Sunday, January 18, 2015 11:46 am by M. in , , , ,    No comments
The Yorkshire Post lists the cultural highlights of the year in Yorkshire. Including the revival of Northern Ballet's Wuthering Heights production:
Wuthering Heights
With an original score by celebrated composer Claude-Michel Schönberg, known for his West End and Broadway hits Les Misérables and Miss Saigon, Northern Ballet brings Emily Brontë’s romantic and emotionally-charged masterpiece to life on stage. Lyceum Theatre, Sheffield, March 18 to 21.
Paul Whitington in The Irish Independent disagrees with the selection of Wuthering Heights 2011  as one of the best films of this decade:
Of course, all 'best of' lists are ultimately subjective, but while I agreed with a good number of Mr [Peter] Bradshaw's choices [in The Guardian], I found some of them a little baffling.
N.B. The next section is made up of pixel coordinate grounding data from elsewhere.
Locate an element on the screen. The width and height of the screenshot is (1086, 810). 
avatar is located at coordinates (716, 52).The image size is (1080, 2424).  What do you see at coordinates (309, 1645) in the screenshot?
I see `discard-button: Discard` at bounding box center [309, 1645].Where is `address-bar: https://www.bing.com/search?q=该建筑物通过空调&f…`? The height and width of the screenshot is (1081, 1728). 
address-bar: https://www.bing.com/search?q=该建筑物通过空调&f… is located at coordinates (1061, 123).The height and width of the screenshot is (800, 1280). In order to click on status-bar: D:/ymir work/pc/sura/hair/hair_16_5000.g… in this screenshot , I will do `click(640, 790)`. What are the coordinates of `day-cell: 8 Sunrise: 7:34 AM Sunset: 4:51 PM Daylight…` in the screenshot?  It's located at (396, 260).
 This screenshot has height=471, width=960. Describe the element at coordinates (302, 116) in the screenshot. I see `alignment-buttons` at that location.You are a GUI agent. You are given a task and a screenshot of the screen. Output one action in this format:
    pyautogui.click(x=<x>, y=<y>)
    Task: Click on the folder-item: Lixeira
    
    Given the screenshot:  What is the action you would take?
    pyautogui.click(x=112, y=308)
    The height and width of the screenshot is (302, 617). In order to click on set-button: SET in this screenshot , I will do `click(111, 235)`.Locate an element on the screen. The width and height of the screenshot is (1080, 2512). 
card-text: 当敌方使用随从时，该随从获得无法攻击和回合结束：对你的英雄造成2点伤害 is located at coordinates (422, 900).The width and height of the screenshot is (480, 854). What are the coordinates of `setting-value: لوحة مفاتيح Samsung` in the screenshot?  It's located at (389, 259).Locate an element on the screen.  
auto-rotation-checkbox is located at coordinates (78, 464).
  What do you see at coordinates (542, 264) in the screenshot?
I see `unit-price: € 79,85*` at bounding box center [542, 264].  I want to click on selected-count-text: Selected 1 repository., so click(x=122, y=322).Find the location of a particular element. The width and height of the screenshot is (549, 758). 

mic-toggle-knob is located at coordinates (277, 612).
He was full of praise, for instance, for Andrea Arnold's 2011 adaptation of Wuthering Heights, which started with the novel premise of casting a black actor as Heathcliff. But that turned out to be a right-on gimmick in a film that sucked all the poetry and Gothic splendour out of Emily Brontë's novel, and left us with something that seemed like a depressing episode of EastEnders.
dna (India) interviews Chinese writer Anchee Min, who remembers a curious fact from the days of the Cultural Revolution:
You worked in close proximity to Mao's wife, Jiang Qing or Madam Mao. Can you describe her?
We were sent to Beijing to watch Madam Mao's favourite Western movies to learn the technique of filmmaking. The movie was Jane Eyre and The Sound of Music. It surprised me that these were Madam Mao's favourite movies, for they were full of human emotions. I didn't have personal contact with Madam Mao, but people who did told me that she was quite a character, hysterical. She told everyone that she was Mao's "foot-soldier". She produced eight propaganda modern operas for a billion people to watch, to be brain-washed to worship Mao. She succeeded and the movies were an effective tool. (Marisha Karwa)
USA Today talks about women in tech works:
As if transcribed from Charlotte Brontë's novel Jane Eyre, rallying behind "girls" at work, girl can connote a woman who has not yet secured a partner, especially past a certain age. If that woman is actually attractive, the tokenism language surrounding her performance has various daggers from which to devalue her work ranging from the example above to, if actually effective in the role – a bitch. (Jessica Gomez)
ScreenCrush talks about previous films by Cary Fukunaga:
 Fukunaga’s grasp of atmosphere is incredible, and it’s the biggest takeaway from his adaptation of ‘Jane Eyre,’ which nails a romantic but subtle and often disquieting gothic vibe. (Britt Hayes)
Shannon Rigney reviews  both Wuthering Heights and Pride and Prejudice; eyeriss publishes on flickr several Wuthering Heights covers, including a 1964 one illustrated by Albert John Pucci.